▶ [To do]
(a) Translate into Spanish this sentence from the passage on the printer's rotary cutter: "The torsion springs 170 ensure that the stationary blade 124 is biased into operative contact with the rotary cutter 120 whenever the movable subframe 110 is closed."
(b) Transfer the records from the line with "This screenshot has height=435, width=773." to the line with "coord(213,54)", both included, keeping the requests and adding 97 to each coordinate in the answers.

▶ [Source text]
%%

The moving subframe 110 includes alignment keys 150 (only one of which is shown) which define an open ended slot 154 adapted to receive an associated pin 140. Referring in particular to FIGS. 8 and 9, as the movable subframe 110 moves to its closed position, a camming region 154a defined by the slot 154 initially engages the associated pin 140 of the stationary blade 124 The camming region 154a cams the pin 140 towards the alignment slot 154. As the movable subframe 110 moves to its fully closed position, the associated pin 140 of the stationary blade 124 enters the alignment slot 154 and is captured therein. Once the pin 140 enters the alignment slot 154, the stationary blade 124 is precisely aligned with the rotating cutter 120. It should be noted that the axis of the alignment slot 154 is preferably perpendicular to the stationary blade locating slot 136a, as indicated by the axis lines 162, 164 in FIG. 9. With the disclosed invention, precise adjustments to the stationary blade 124 and the rotary cutter 120 do not have to be made during manufacture. Moreover, readjustments that would ordinarily be required during the life of the printer due to wear and other factors are eliminated because the stationary blade 124 is realigned with the rotating cutter 120 each time the printer cover is closed (which causes the moveable subframe 110 to rotate to its closed position.
As seen best in FIGS. 8 and 9, the stationary blade 124 is biased towards the rotating cutter 120 by a torsion spring 170 mounted to each pin 140 and having one end acting against the blade 124 and the other end acting gainst the bracket extensions 136 that define the slots 136a by which the stationary blade pins 140 are held. The torsion springs 170 ensure that the stationary blade 124 is biased into operative contact with the rotary cutter 120 whenever the movable subframe 110 is closed.
To maintain spatial alignment between the rotating cutter 120 and the cutting edge 124a (see FIG. 4) of the stationary blade 124, the rotating cutter 120 includes spaced apart hubs 176 which are located at opposite ends of the rotary blade 120 and which ride against the stationary blade 124.
As is conventional, the rotary cutter 120 includes a helical-shaped cutting element 120a which performs the cutting action. As is also conventional, the rotary cutter 120 is generally cylindrical, but includes a relieved portion 120b located between the circular alignment hubs 176 and through which the print media extends.
To cut the print media at the conclusion of a printing cycle, the rotary cutter 120 is rotated in a counterclockwise direction which causes the cutting element 120a to sweep past the cutting edge 124a of the stationary blade 124. As it sweeps past the cutting edge 124a of the stationary blade 124 a scissor-like action is produced which severs the lead portion 12a of the print media from the print media supply 12. The rotation of the cutter 120 which produces severance of the print media is illustrated in FIG. 7.

%%

▶ [Raw data]
%%

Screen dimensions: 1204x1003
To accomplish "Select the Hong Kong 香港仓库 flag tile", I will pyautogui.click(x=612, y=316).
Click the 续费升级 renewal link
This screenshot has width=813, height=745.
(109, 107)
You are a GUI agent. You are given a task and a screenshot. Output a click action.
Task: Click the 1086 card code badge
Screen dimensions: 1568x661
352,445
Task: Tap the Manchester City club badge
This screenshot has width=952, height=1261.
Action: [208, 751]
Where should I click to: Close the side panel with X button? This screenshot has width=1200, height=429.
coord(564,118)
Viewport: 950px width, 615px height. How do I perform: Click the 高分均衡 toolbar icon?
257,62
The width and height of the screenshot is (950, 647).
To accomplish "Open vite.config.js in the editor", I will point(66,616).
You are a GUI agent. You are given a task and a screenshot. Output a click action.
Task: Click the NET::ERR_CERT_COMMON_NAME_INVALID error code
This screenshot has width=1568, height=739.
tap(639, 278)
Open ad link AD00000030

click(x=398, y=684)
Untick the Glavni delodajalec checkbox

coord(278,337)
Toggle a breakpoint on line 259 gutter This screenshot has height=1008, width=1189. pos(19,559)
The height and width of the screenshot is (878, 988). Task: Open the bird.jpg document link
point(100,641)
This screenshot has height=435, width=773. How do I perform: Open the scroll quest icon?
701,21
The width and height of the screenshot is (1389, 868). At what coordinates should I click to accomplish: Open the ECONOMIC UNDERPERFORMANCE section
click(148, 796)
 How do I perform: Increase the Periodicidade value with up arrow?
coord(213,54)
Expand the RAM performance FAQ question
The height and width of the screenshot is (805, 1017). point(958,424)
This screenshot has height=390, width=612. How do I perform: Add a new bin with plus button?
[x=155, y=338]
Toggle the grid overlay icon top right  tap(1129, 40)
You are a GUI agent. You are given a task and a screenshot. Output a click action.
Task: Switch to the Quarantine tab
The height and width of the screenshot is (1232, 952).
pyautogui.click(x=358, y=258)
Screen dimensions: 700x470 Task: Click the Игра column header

%%

▶ [Final results]
(a) Los resortes de torsión 170 garantizan que la cuchilla fija 124 quede empujada hacia un contacto operativo con la cuchilla rotativa 120 siempre que el subbastidor móvil 110 esté cerrado.

(b)
This screenshot has height=435, width=773. How do I perform: Open the scroll quest icon?
798,118
The width and height of the screenshot is (1389, 868). At what coordinates should I click to accomplish: Open the ECONOMIC UNDERPERFORMANCE section
click(245, 893)
 How do I perform: Increase the Periodicidade value with up arrow?
coord(310,151)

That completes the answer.